◆ **Source text**:
————

# Lo Han Tu Ga Sa



## Thrym

I would know what does the expression  	 	  *Lo Han Tu Ga Sa*
means.

I know it's a *gonf-fu strike*.


Thanks in advance.


----------



## Jerry Chan

Sounds like Cantonese. 
老漢脫袈裟? (A old man taking off his cassock)

Not sure... a picture might help.


----------



## Thrym

Gracias. No existe imagen que ayude =(.


----------



## Tatzingo

Thrym said:


> I would know what does the expression             *Lo Han Tu Ga Sa*
> means.
> 
> I know it's a *gonf-fu strike*.
> 
> 
> Thanks in advance.



Do you mean Kung Fu??

Tatz.


----------



## DL9

http://en.wikipedia.org/wiki/Arhat

It seems to me you are talking about LO-HAN or "Arhat" as the link above.


----------



## Jerry Chan

Yes, 羅漢 makes better sense. And it makes 袈裟 more believable.
But I'm still not sure if tu=脫.


----------



## DL9

We need more context or it stays as a puzzle.


----------



## nazha1024

Kongfu strike?are you sure?esta en serio?porque a mi me parece es una instruccion de como se les hacer el amor ...de cantong no de mandarin..

saludos


----------



## nazha1024

puedes averiguar en google hongkong lao han tui che ..porque Lo Han Tu Ga es un dicho de cantong,no de mandarin!

Dios nos protege!


----------



## linglin66

罗汉（arhat）脱(take off)袈裟(cassock)

But I know nothing about Kongfu.

————

◆ **Extracted information**:
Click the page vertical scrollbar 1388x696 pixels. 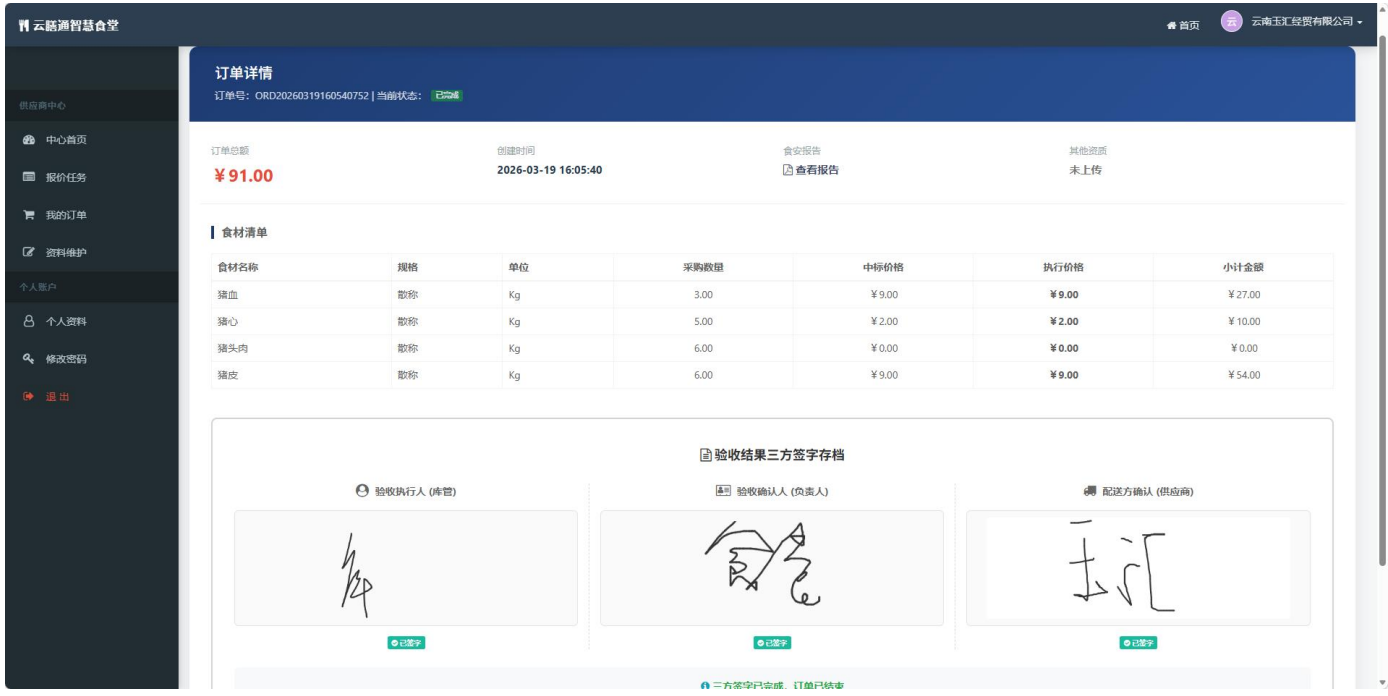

————

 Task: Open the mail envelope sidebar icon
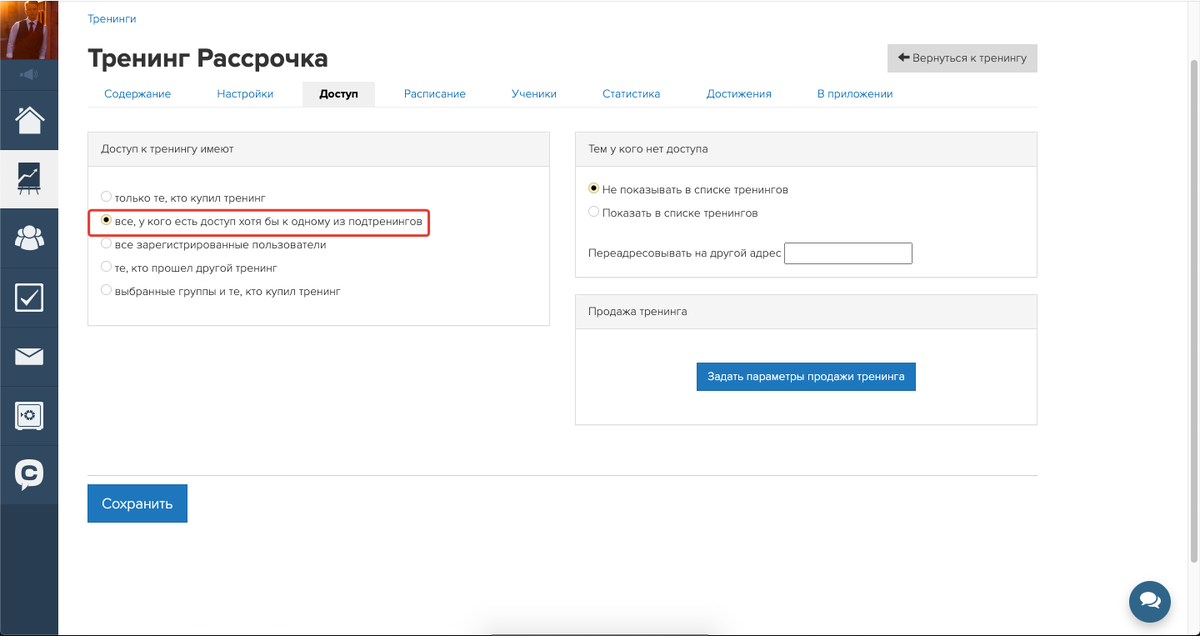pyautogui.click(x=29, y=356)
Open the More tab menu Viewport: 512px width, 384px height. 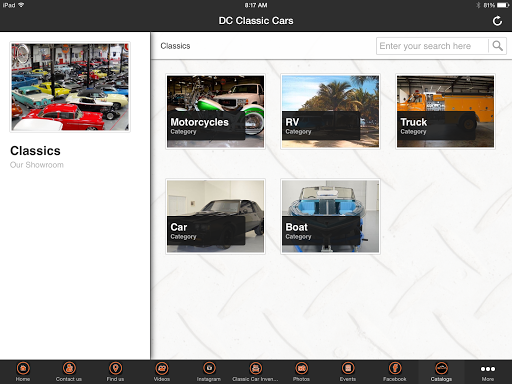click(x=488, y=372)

————

◆ **Exercises**:
[a] In the forum thread about Lo Han Tu Ga Sa, rewrite the paragraph beginning "Yes, 羅漢 makes better sense" as one shorter sentence that keeps its main points.
[b] Carry the forum thread about Lo Han Tu Ga Sa further, starting after its final post.
The two blocks of lines above are separate material from the forum thread.

◆ **The replies**:
[a] 羅漢 is the more sensible reading and makes 袈裟 more believable, but it is still unclear whether tu stands for 脫.

[b]
http://www.pakmei.org/kungfu.htm




Thrym said:


> I would know what does the expression           *Lo Han Tu Ga Sa*
> means.
> 
> I know it's a *gonf-fu strike*.
> 
> 
> Thanks in advance.


----------



## avlee

I have to say the original Chinese-English translation really sucks. We can not reverse it back.
Or we all suck in Kung Fu strikes.


----------



## Jerry Chan

avlee said:


> I have to say the original Chinese-English translation really sucks. We can not reverse it back.
> Or we all suck in Kung Fu strikes.



The "masters" that first taught foreigners Kung Fu were mostly from Canton.
They spoke little English and the learners didn't speak good Cantonese either.
So I guesss when the learners heard 羅漢脫袈裟, they didn't know what it meant and thus just recorded it vaguely by pronunciation.


----------



## indigoduck

Thrym said:


> Gracias. No existe imagen que ayude =(.


 
Adonde encontro-lo ?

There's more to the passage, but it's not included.